Senada, Kepala Desa Watuagung, Zamrozi menambahkan, pihaknya meminta pengelolaan dan hasil penjualan limbah besi dari proyek Smelter dapat dikelola masing-masing Badan Usaha Milik Desa (Bumdes) atau Bumdesma.
Ditambahkan Zamrozi, selama ini Bumdesma Mengare memang mendapatkan hasil dari penjualan alokasi limbah besi tersebut. Akan tetapi nilainya sangat kecil. Sedangkan prosentasi lebih besar diterima PTB atau KSO Yatamam.
“Tuntutan kami sederhana, alokasi limbah besi pengelolaan menjadi kewenangan penuh masing-masing Bumdes,” ujar Zamrozi.
Sementara, Direktur Umum PTB Azhar menyatakan bahwa, ada dua mekanisme distribusi sampah besi limbah kontruksi proyek Smelter yakni melalui mekanisme trial (uji coba) dan direct sale (penjualan langsung). Untuk menjalankan mekanisme itu, desa harus menyajikan buyer (pembeli) yang memiliki legalitas resmi.
“Kami baru berjalan dua bulan untuk pengelolaan limbah besi Freeport ini. Khusus trial, lahan PT KSO hanya mampu menampung untuk jatah 3 desa Manyar komplek, sebab PT Freeport hanya menyewa lahan seluas 1 hektar, itu belum dibuat loading, perkantoran dan lainnya,” ujarnya.
Lebih lanjut, dikatakan Azhar, distribusi hasil pengelolaan sampah besi limbah kontruksi proyek Smelter bisa berbentuk uang tunai dan program yang dilaksanakan di desa-desa. Seperti santunan anak yatim piatu, maupun program-program pemberdayaan dan pembangunan infrastruktur desa.
“Bisa berupa uang tunai maupun program-program, untuk selanjutnya nanti akan ada pertemuan lagi terutama membahas terkait transparansi, pembagian, maupun harga sampah besi,” jelasnya.
Ditempat yang sama, Perwakilan PT Freeport Indonesia Rio mengungkapkan, PT Freeport Indonesia sudah berkomitmen untuk memberikan manfaat untuk masyarakat.
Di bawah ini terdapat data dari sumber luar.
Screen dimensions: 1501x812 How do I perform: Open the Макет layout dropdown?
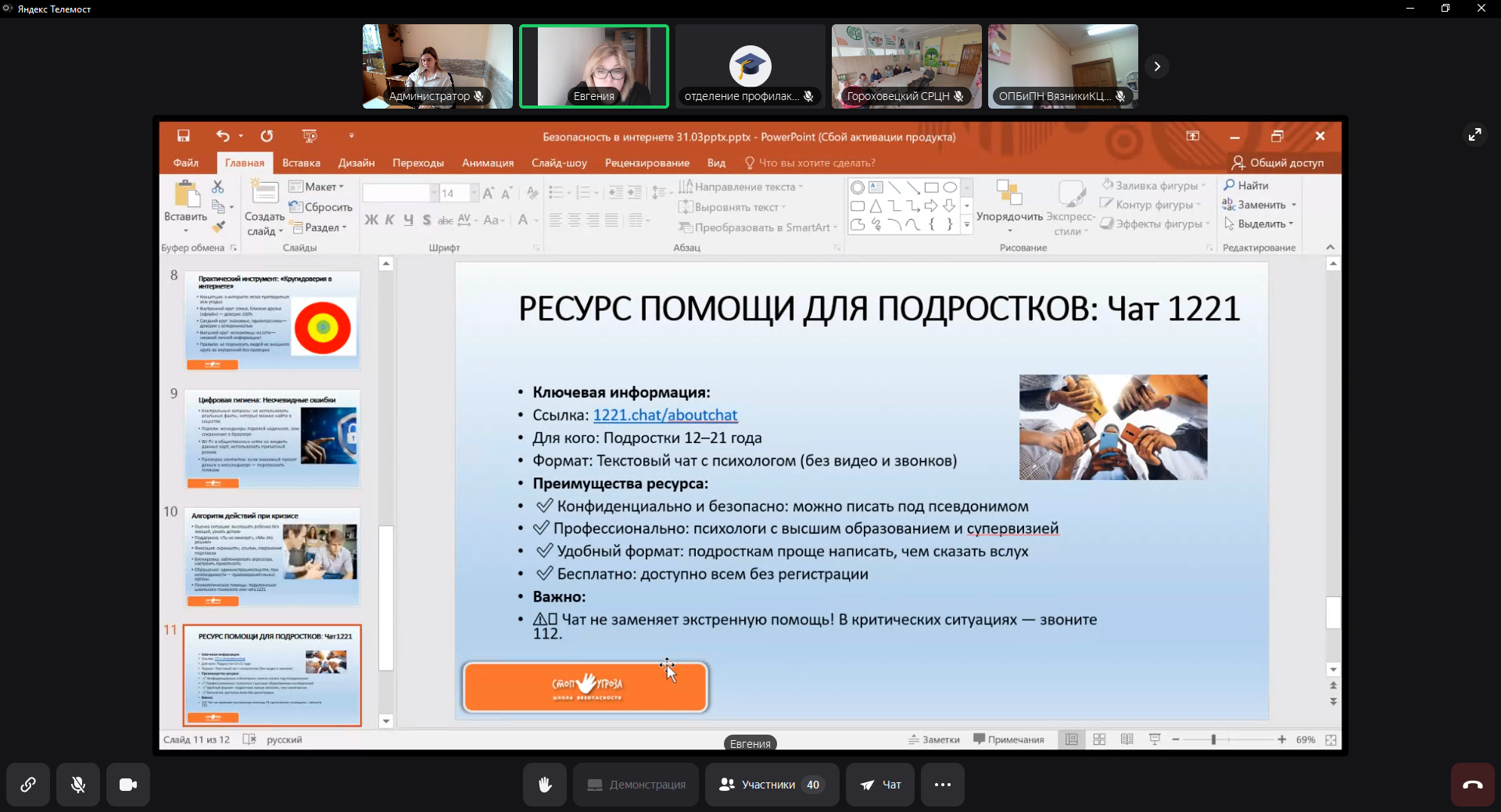(317, 187)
Salah satunya dengan menunjuk PTB untuk menerima dan mengolah sampah limbah besi scrab ex tiang pancang proyek Smelter.
“Sampah besi hasil konstruksi ada timeline-nya. Januari tahun depan kemungkinan sudah tidak ada lagi. Jadi bapak-bapak jangan ribut dan berdebat soal ini. Freeport mempercayakan ini ke PTB untuk mendistribusikan manfaatnya ke masyarakat. Ada aturan perusahaan dan regulasi yang harus diikuti. Semua ada prosesnya,” terangnya.
Alotnya mediasi membuat dalam pertemuan kali ini menemui jalan buntu. Direncanakan, pembahasan lebih dalam akan dilanjutkan dalam dua pekan kedepan dengan melibatkan seluruh perwakilan Bumdes dari 9 desa terdampak.